Resultados a medio plazo de los dispositivos de drenaje para glacuoma

  1. C. Merino-de-Palacios
  2. E. Gutiérrez-Díaz
  3. A. Chacón-Garcés
  4. M. Montero-Rodríguez
  5. E. Mencía-Gutiérrez
Journal:
Archivos de la Sociedad Española de Oftalmologia

ISSN: 0365-6691

Year of publication: 2008

Volume: 83

Issue: 1

Pages: 15-22

Type: Article

DOI: 10.4321/S0365-66912008000100005 DIALNET GOOGLE SCHOLAR lock_openOpen access editor

More publications in: Archivos de la Sociedad Española de Oftalmologia

Abstract

Objective: To study the intermediate-term results of glaucoma drainage devices (DDG) with respect to control of intraocular pressure (IOP), control of glaucoma, and maintenance of pre-operative visual acuity. Methods: This was a retrospective cohort study of 86 eyes in 77 patients in whom a DDG was implanted, using descriptive statistics and survival analysis. Results: Success was achieved in 53 eyes (61.6%), complete (without treatment) in 34 eyes (39.5%) and qualified (needing treatment) in 19 eyes (22.1%).

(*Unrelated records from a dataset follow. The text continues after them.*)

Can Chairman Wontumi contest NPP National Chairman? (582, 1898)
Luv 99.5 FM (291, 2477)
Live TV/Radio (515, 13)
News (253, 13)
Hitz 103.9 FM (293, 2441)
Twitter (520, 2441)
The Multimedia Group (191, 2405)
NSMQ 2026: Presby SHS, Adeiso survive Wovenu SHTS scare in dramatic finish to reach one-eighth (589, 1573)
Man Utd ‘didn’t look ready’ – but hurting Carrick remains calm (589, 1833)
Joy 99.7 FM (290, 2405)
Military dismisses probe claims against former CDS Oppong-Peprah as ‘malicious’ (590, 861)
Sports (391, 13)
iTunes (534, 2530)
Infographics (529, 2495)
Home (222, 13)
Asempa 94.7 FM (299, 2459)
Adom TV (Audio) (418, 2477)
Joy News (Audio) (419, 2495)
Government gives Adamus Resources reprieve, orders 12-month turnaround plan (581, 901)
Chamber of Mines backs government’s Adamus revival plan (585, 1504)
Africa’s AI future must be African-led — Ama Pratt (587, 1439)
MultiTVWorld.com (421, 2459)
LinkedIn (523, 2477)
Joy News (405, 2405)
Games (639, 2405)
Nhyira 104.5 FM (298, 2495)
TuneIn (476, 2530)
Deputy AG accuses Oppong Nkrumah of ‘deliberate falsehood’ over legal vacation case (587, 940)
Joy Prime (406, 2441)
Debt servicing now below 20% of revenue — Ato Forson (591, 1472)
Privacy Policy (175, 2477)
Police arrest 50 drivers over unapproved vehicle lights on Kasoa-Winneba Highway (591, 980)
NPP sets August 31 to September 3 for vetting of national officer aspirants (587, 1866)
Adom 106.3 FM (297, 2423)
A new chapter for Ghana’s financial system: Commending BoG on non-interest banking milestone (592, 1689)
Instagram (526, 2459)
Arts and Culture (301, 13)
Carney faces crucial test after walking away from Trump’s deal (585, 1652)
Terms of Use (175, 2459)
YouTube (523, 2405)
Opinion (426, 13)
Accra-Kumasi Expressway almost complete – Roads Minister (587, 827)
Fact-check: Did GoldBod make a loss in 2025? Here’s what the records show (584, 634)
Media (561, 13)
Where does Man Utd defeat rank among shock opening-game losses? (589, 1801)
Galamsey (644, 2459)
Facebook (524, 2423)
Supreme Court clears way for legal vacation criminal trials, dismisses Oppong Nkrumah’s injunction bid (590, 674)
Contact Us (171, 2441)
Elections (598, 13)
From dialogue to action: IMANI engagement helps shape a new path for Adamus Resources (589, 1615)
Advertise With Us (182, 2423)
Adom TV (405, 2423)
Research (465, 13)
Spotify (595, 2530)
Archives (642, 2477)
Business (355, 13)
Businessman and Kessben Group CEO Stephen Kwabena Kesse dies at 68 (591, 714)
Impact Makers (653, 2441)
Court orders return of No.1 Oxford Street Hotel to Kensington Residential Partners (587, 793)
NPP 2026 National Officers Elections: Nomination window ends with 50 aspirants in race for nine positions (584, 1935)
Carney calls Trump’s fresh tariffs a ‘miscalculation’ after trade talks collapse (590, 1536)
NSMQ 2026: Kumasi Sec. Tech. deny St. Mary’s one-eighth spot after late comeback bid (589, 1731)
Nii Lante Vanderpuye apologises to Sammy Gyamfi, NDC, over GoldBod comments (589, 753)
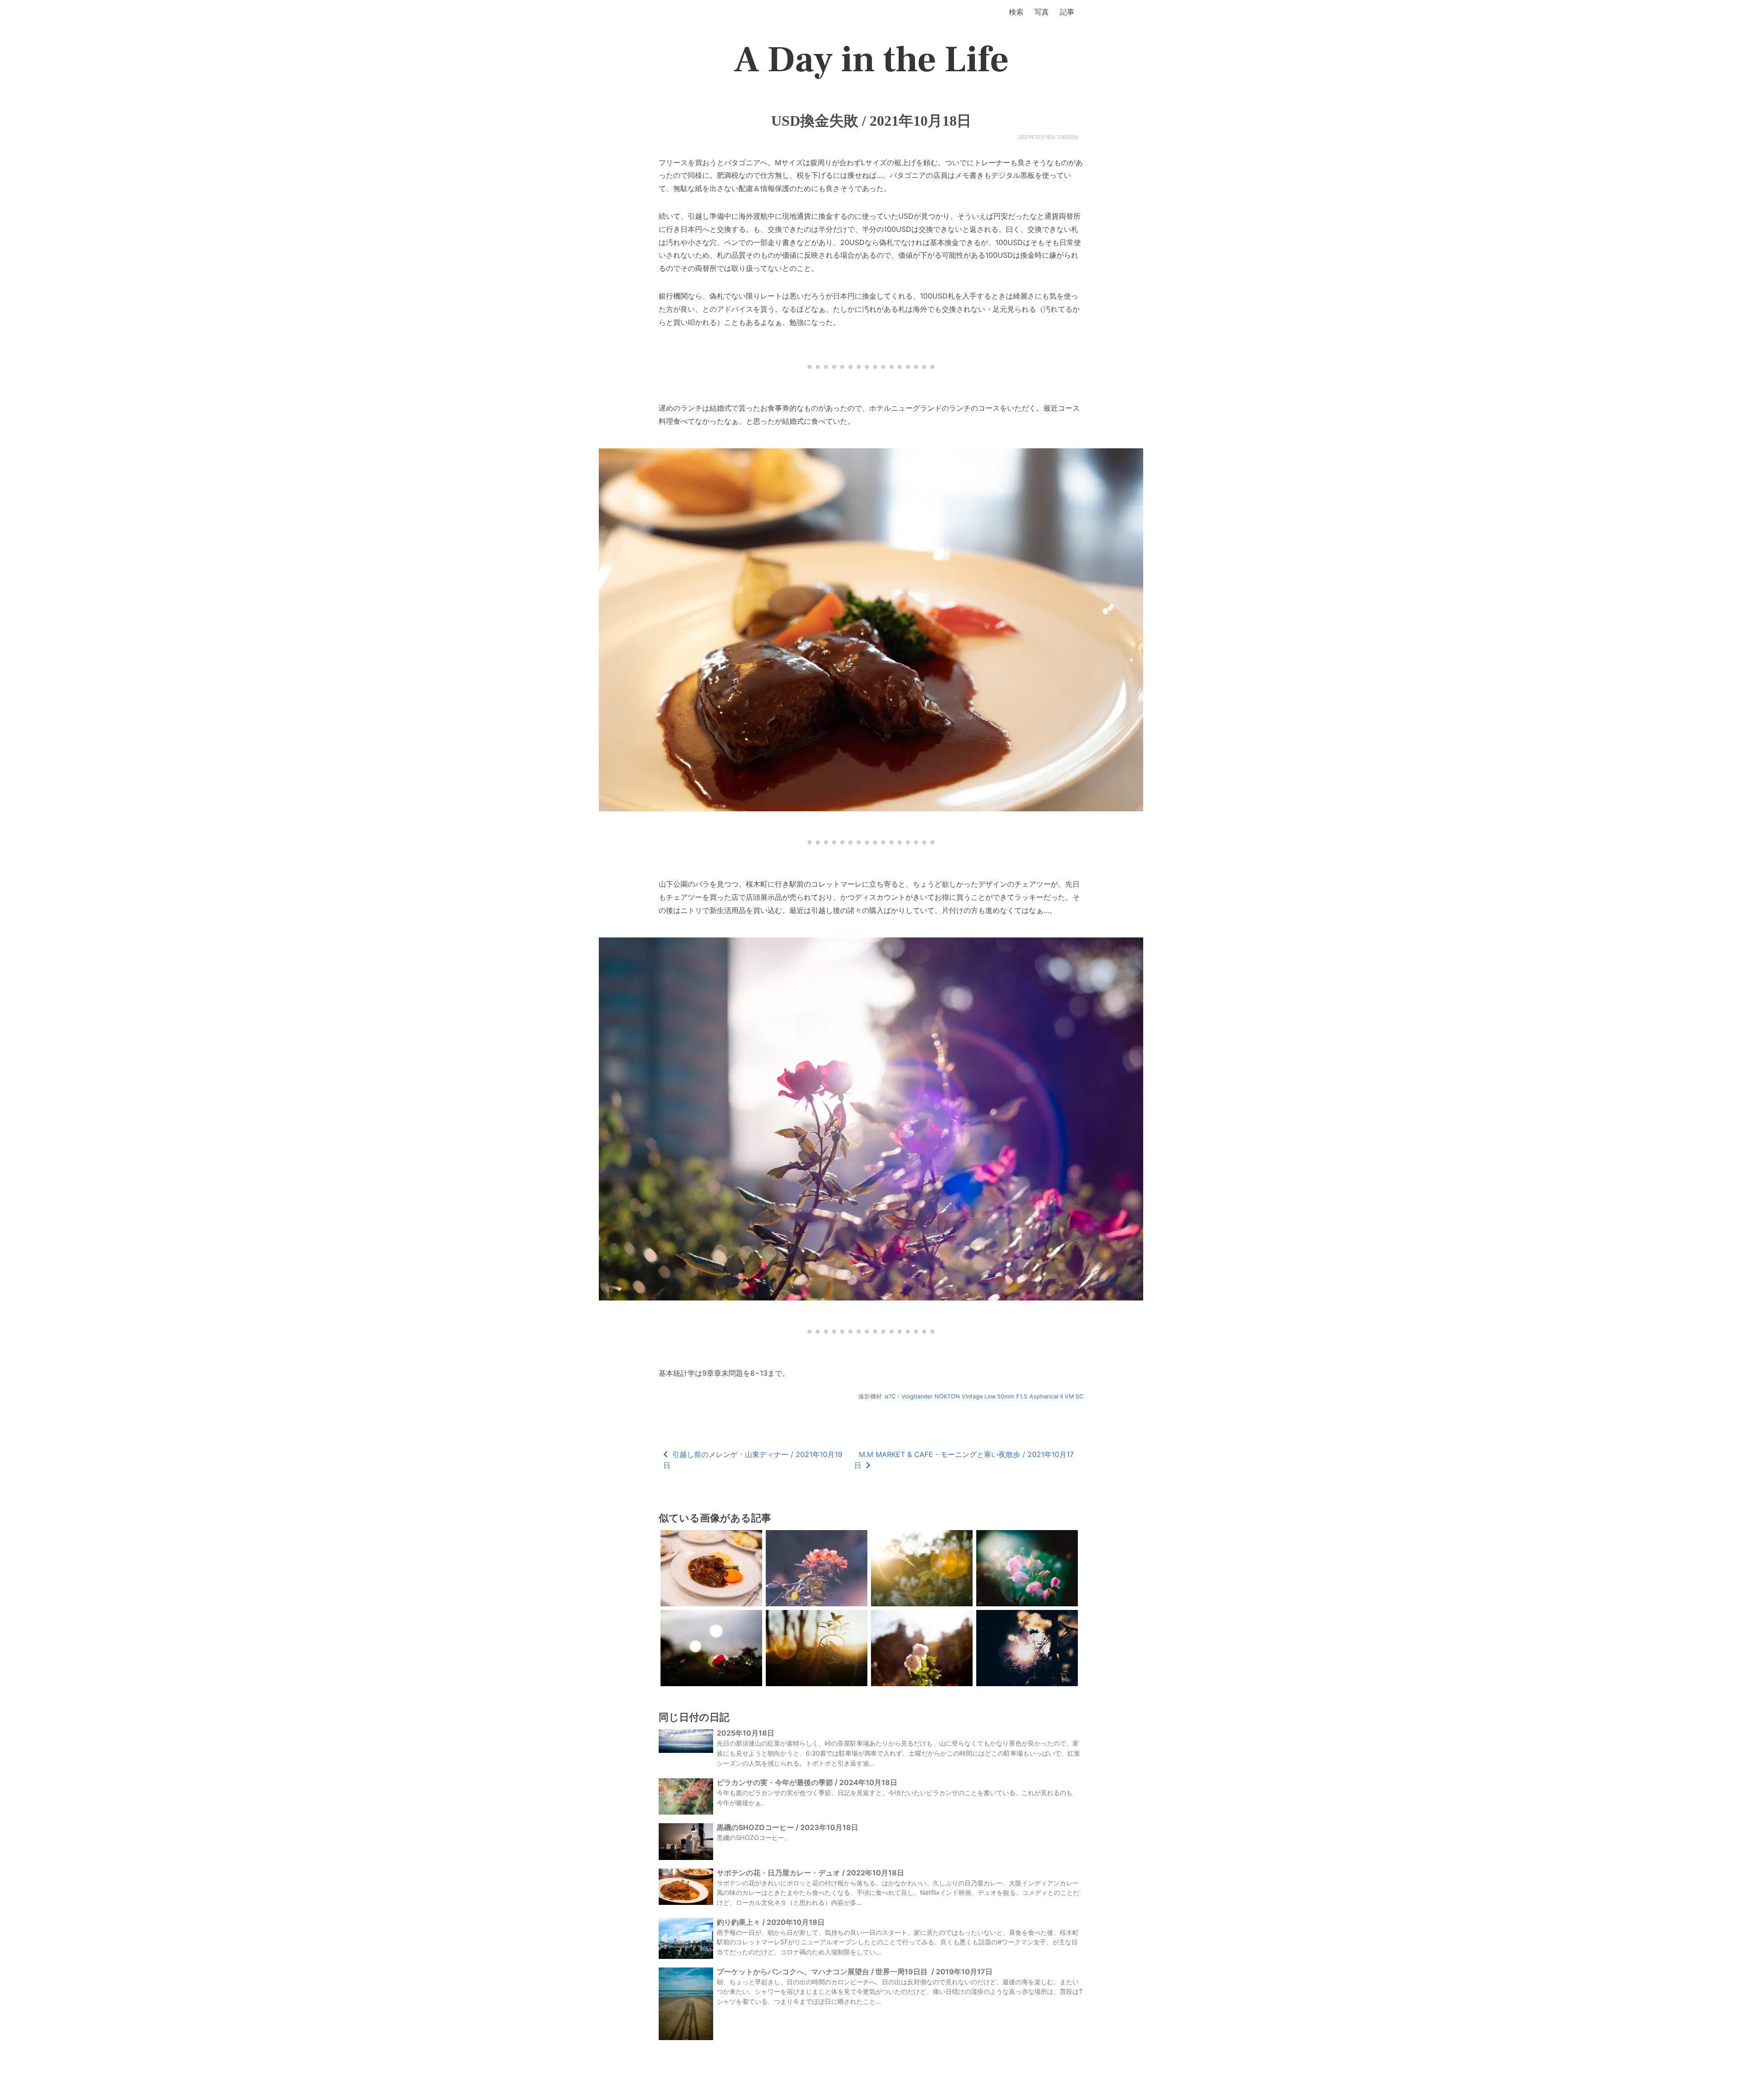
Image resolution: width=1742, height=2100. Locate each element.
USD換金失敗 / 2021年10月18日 (871, 121)
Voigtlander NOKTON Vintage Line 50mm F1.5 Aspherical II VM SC (992, 1396)
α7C (890, 1396)
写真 (1041, 11)
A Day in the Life (871, 59)
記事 (1067, 11)
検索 (1016, 11)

In the 33 eyes where the DDG treatment was unsuccessful, poor IOP control occurred in 13 eyes - (15.1%), and complications occurred in 20 eyes (23.2%) resulting in a severe reduction or loss of visual acuity (plate exposure, suprachoroidal hemorrhage, retinal detachment). IOP control was obtained in 66 eyes (76.7%), 47 of them without treatment (54.6%), although on 13 occasions the overall treatment failed due to complications occurring. Despite IOP control, glaucoma progression occurred in 7 eyes (8.1%). Preoperative vision was maintained in 46 eyes (53.5%), but decreased by 3 or more lines in 20 eyes (46.5%); bullous kerathopathy was the most frequent cause of the worsening. Loss of light perception occurred in 21 eyes (24.4%) and 4 eyes (4.6%) were eviscerated. Conclusions: DDG are an effective surgical option for control of IOP when conventional surgery has a poor prognosis, but they are associated with an increased risk of serious complications and loss of visual acuity in a significant proportion of cases.